We drove through Kabul in a heavily armored vehicle to the British embassy, where we were to be the guests of the ambassador. Every time we slowed down (the driver preferred not to stop at traffic lights) the car would be surrounded by boys of eight to twelve years, smiling and laughing as they banged on the windows. I waved and smiled back, charmed by their happy, intelligent, lively faces, so like my own young son at home, but the soldier sitting in the front told me they couldn’t see inside the vehicle. It seemed so odd that we five grown men, three of us heavily armed, all of us wearing helmets and bulletproof vests, were shielded from the dangers of the city in this blacked-out, air-conditioned armored vehicle, while the little boys, in bare feet and cotton robes, were dancing and laughing outside in the hot sunshine.
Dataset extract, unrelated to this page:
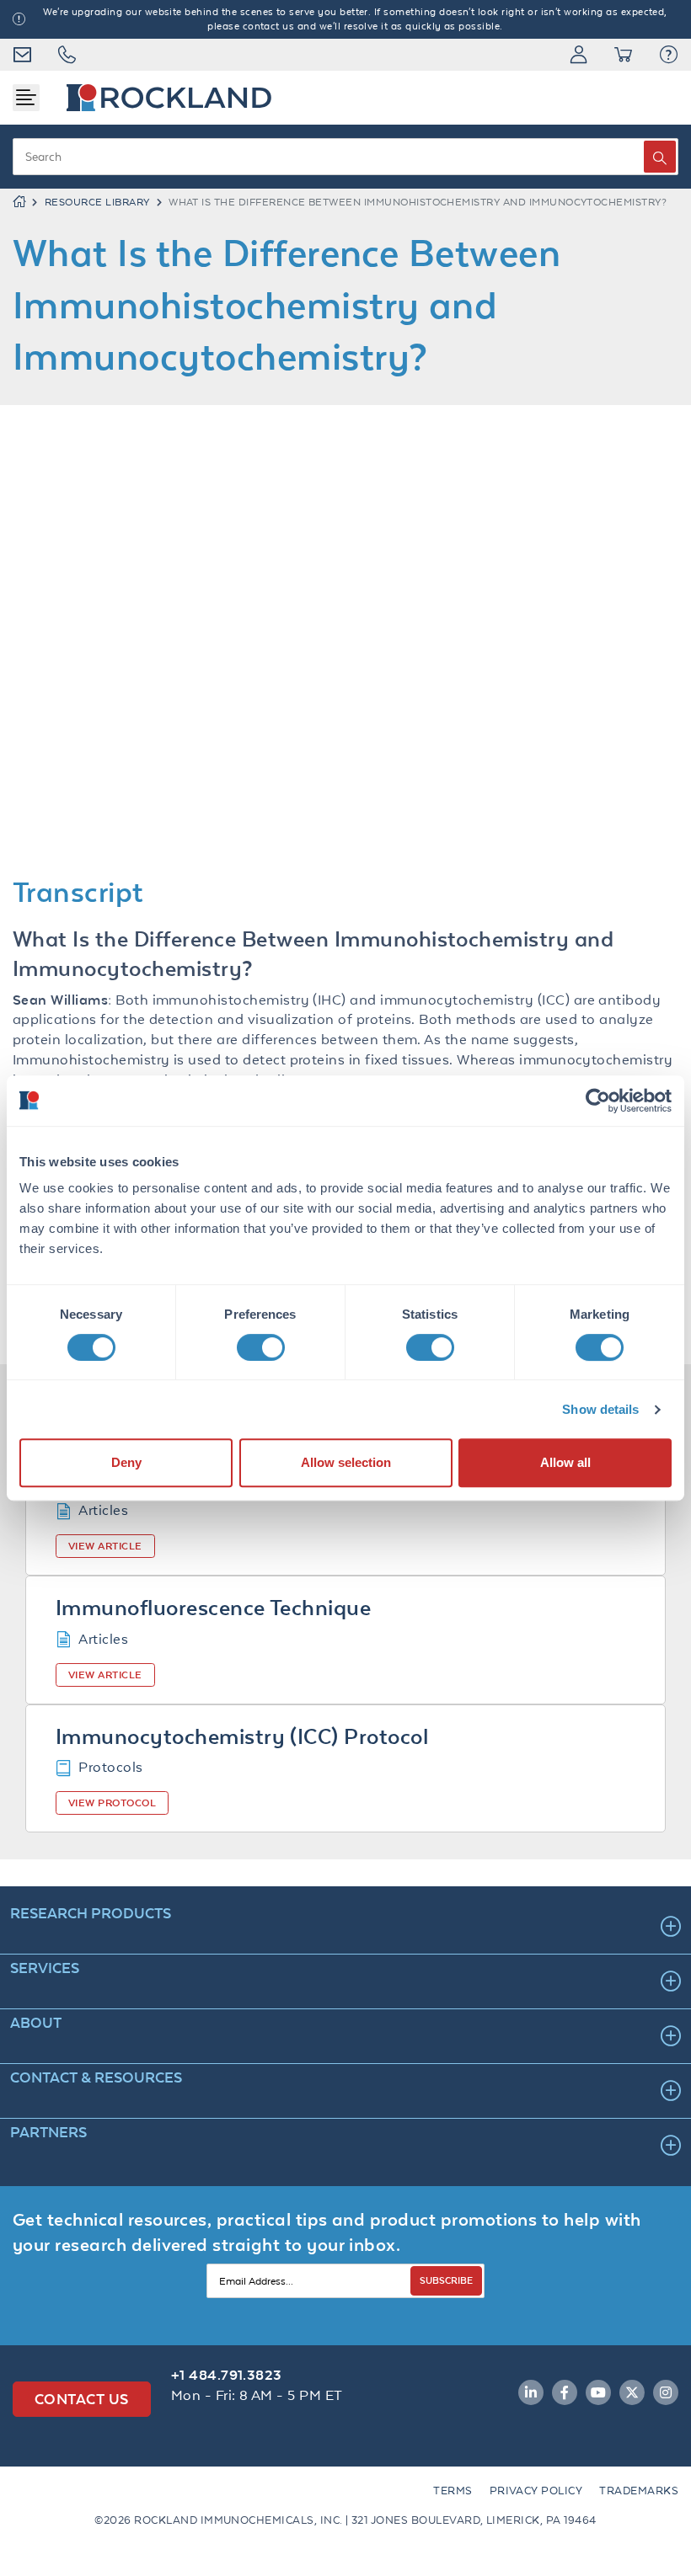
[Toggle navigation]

No wonder they teased us by tapping on the windows, grinning and making faces. And how terrible to think that few if any of them would live to see thirty.
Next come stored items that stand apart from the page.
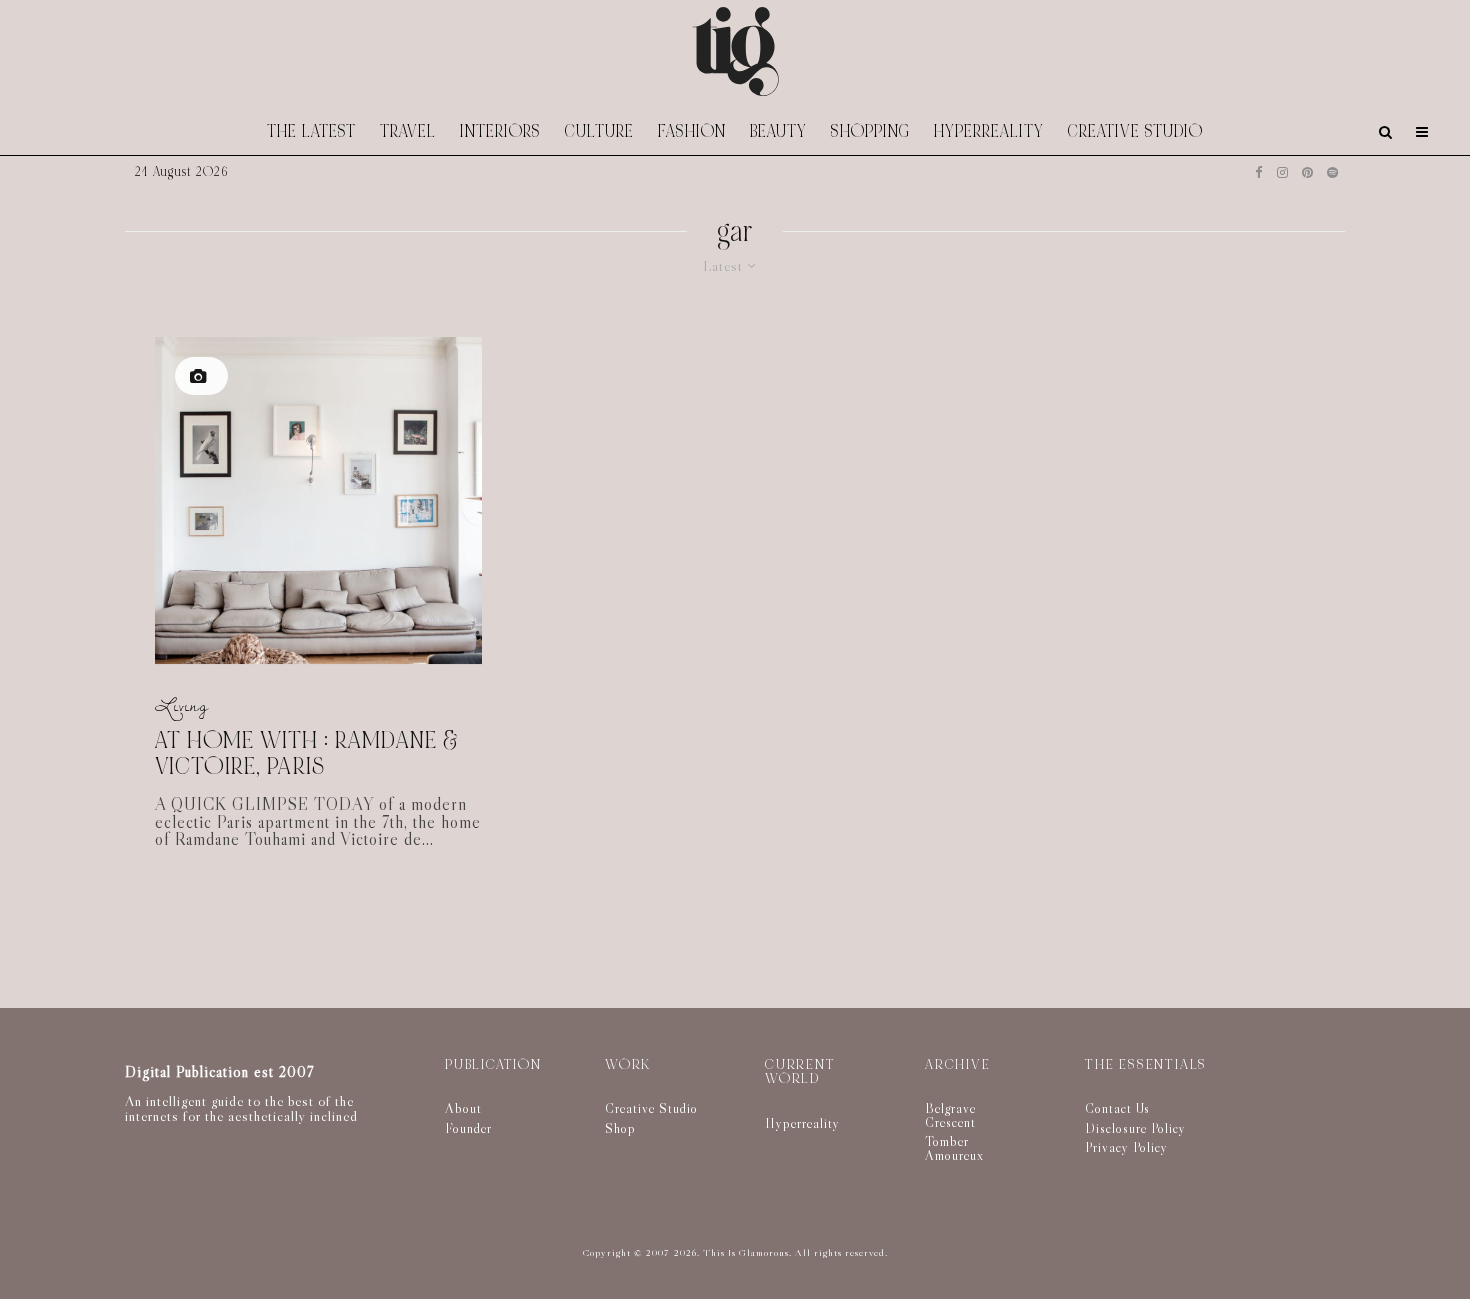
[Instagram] (1282, 172)
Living (182, 705)
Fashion (692, 131)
We stayed with the ambassador in his residence for a few days, meeting Afghan officials, diplomatic and military personnel from the other International Security Assistance Force missions stationed in Kabul, and various Afghan academics, entrepreneurs, journalists, and politicians. The hospitality of the Afghans was exquisite, their courtesy almost overwhelming.

One evening, we were invited to dinner at a popular restaurant where we briefly sat outside—a rare treat—and watched the sun sink behind the ragged mountains that ring the city. High on one hill we could see the Olympic swimming pool that the Soviets had built during their occupation. I could just make out the white concrete diving boards. The pool was never used for swimming, but as an execution ground by the Taliban. Yet there’s something so beautiful about Kabul—a certain quality of the light, especially in the evening, which makes you realize that under happier circumstances this city could and should be a place that people would be happy to visit from all over the world once again: a place that feels somehow princely, and you can see why it was one of several cities vying for the soubriquet “Paris of the East.”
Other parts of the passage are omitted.